▸ Instructions to follow
With no word left out, write out the entire listing.

▸ Material for the task
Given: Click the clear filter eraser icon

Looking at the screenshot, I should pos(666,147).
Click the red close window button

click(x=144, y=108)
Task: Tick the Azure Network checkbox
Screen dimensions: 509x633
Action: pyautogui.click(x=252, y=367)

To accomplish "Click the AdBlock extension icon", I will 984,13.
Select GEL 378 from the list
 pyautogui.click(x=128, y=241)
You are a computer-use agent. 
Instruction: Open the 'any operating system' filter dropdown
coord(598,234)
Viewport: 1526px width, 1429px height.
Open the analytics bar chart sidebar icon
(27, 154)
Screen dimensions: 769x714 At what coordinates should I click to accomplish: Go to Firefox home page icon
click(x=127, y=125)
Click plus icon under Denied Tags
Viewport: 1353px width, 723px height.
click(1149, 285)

▸ Answer to the exercise
Given: Click the clear filter eraser icon

Looking at the screenshot, I should pos(666,147).
Click the red close window button

click(x=144, y=108)
Task: Tick the Azure Network checkbox
Screen dimensions: 509x633
Action: pyautogui.click(x=252, y=367)

To accomplish "Click the AdBlock extension icon", I will 984,13.
Select GEL 378 from the list
 pyautogui.click(x=128, y=241)
You are a computer-use agent. 
Instruction: Open the 'any operating system' filter dropdown
coord(598,234)
Viewport: 1526px width, 1429px height.
Open the analytics bar chart sidebar icon
(27, 154)
Screen dimensions: 769x714 At what coordinates should I click to accomplish: Go to Firefox home page icon
click(x=127, y=125)
Click plus icon under Denied Tags
Viewport: 1353px width, 723px height.
click(1149, 285)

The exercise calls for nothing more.